The editor of a newspaper has the right, if not the duty, of publishing, for the information of the public, fair and reasonable comments, however severe in terms, upon anything which is made by its owner a subject of public exhibition, as upon any other matter of public interest; and such a publication falls within the class of privileged communications for which no action can be maintained without proof of actual malice. Dibdin v. Swan, 1 Esp. 28. Carr v. Hood, 1 Campb. 355. Hexwood v. Harrison, L. R. 7 C. P. 606.

But, in order to constitute such malice, it is not necessary that there should be direct proof of an intention to injure the value of the property; such an intention may be inferred by the jury from false statements, exceeding the limits of fair and reasonable criticism, and recklessly uttered in disregard of the rights of those who might be affected by them. Malice in uttering false statements may consist either in a direct intention to injure another, or in a reckless disregard of his rights and of the consequences that may result to him.

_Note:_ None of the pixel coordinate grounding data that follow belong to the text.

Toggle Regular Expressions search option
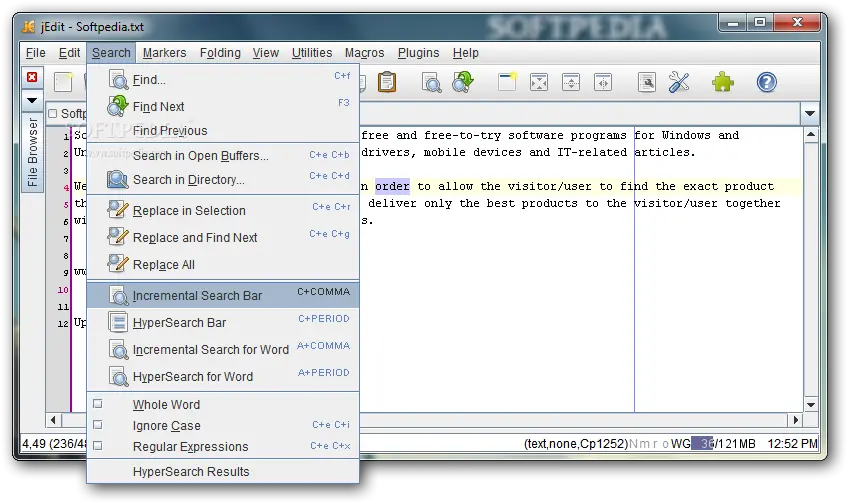This screenshot has height=504, width=848. pos(190,447)
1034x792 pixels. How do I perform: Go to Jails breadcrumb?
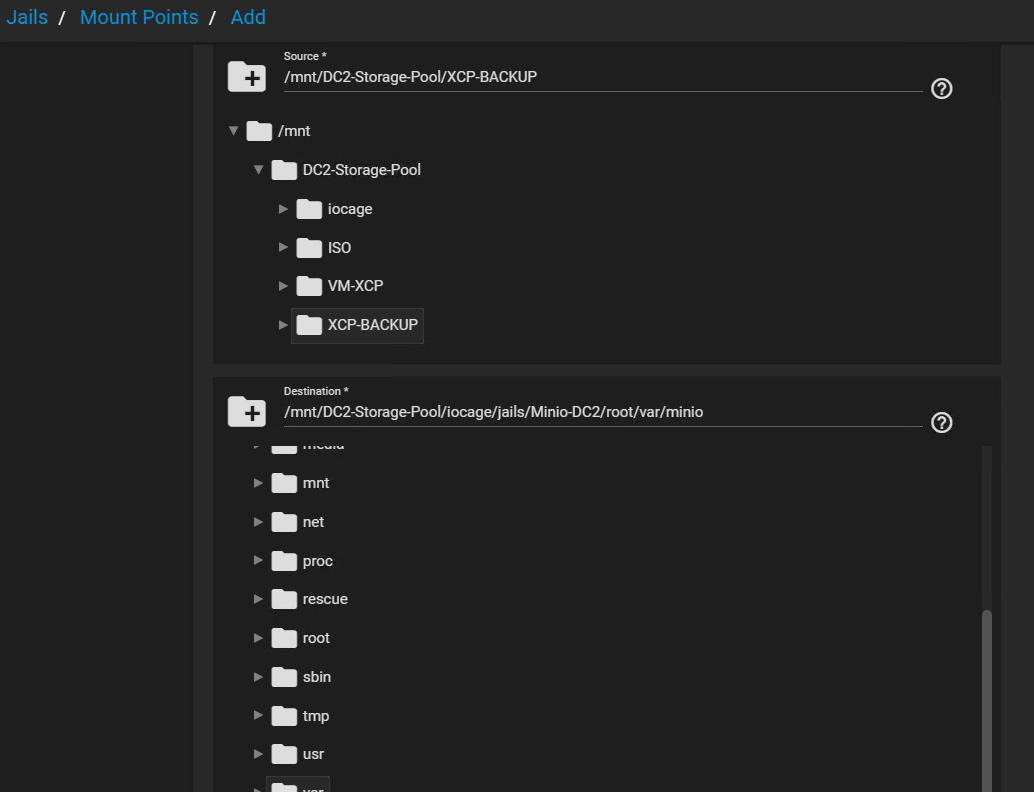tap(27, 17)
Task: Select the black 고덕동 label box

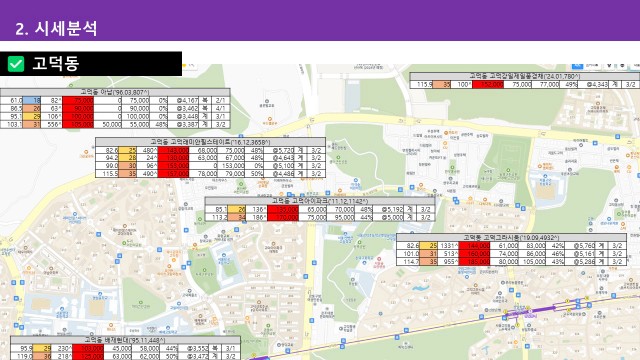Action: pos(91,64)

Commonwealth v. Bonner, 9 Met. 410. Moore v. Stevenson, 27 Conn. 14. Erie, C. J., in Hibbs v. Wilkinson, 1 F. & F. 608, 610; and in Paris v. Levy, 2 F. & F. 71, 74, and 9 C. B. (N. S.) 342, 350. Cockburn, C. J., in Morrison v. Belcher, 3 F. & F. 614, 620; in Hedley v. Barlow, 4 F. & F. 224, 231 ; and in Strauss v. Francis, 4 F. & F. 1107, 1114.

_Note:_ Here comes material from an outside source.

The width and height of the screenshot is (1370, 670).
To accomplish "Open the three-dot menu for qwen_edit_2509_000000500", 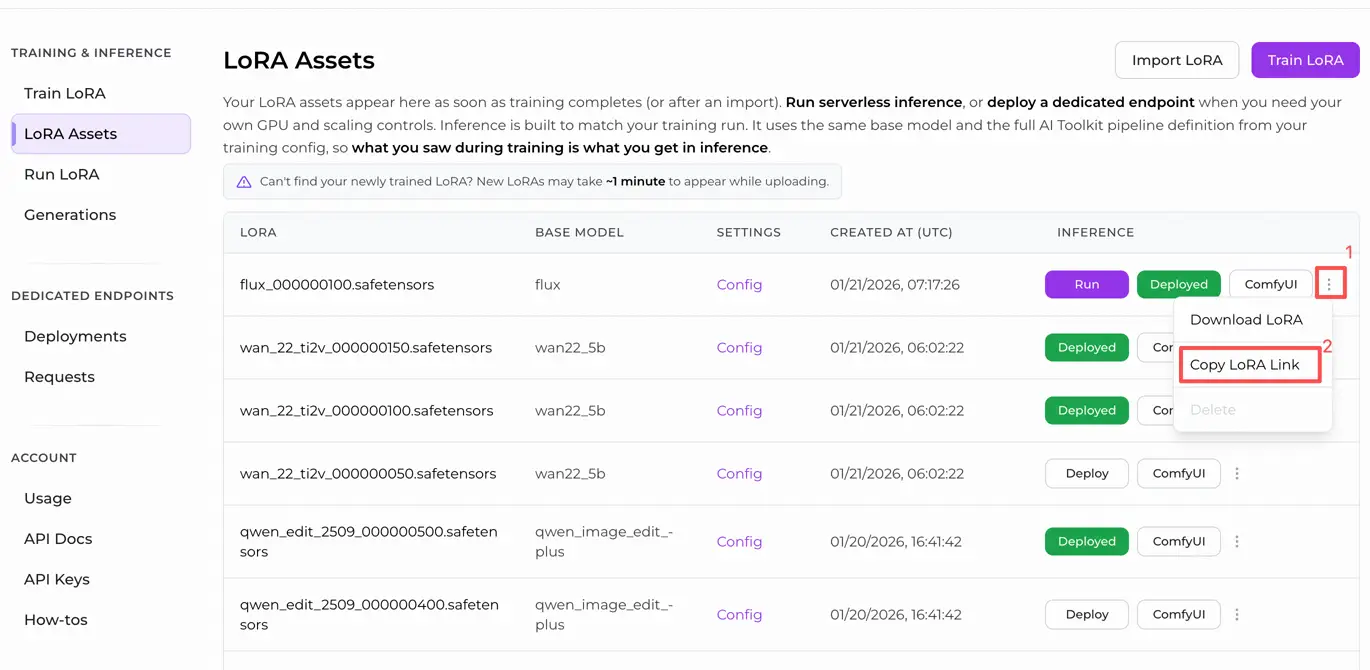I will tap(1238, 541).
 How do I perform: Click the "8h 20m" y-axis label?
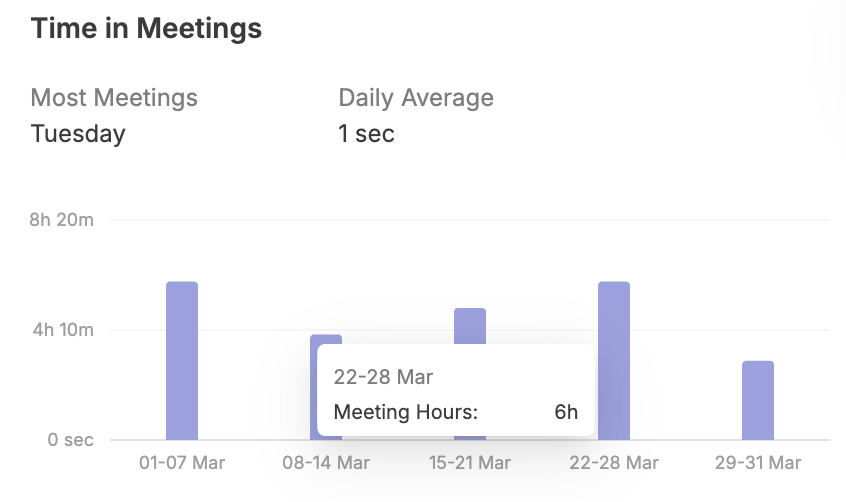pos(62,220)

The only definition of malice, given by the learned judge who presided at the trial, was therefore erroneous, because it required the plaintiff to prove “ a disposition wilfully and purposely to injure the value of this statue,” as well as “ wanton disregard of the interest of the owner.” The jury, upon the evidence before them, and under the instructions given them, may have been of opinion that the defendants’ statements that the plaintiff’s statue was an “ ingenious humbug,” “ a sell” and “ a fraud, ’ were false, reckless and unjustifiable, and had the effect of injuring the plaintiff’s property, and caused him special damage; and may have returned their verdict for the defendants solely because they were not convinced that they intended such injury.

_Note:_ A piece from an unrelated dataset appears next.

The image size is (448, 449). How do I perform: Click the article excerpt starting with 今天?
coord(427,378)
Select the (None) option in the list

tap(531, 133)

The ninth request for instructions distinctly called tie attention of the court to the necessity of a definition of the legal meaning of malice in this respect. As the instructions given were erroneous in this particular, and we cannot know that the error did not affect the verdict, the plaintiff is entitled to a new trial, in order that he may satisfy a jury, if he can, under proper instructions, that he has a good cause of action against the defendants. Exceptions sustained.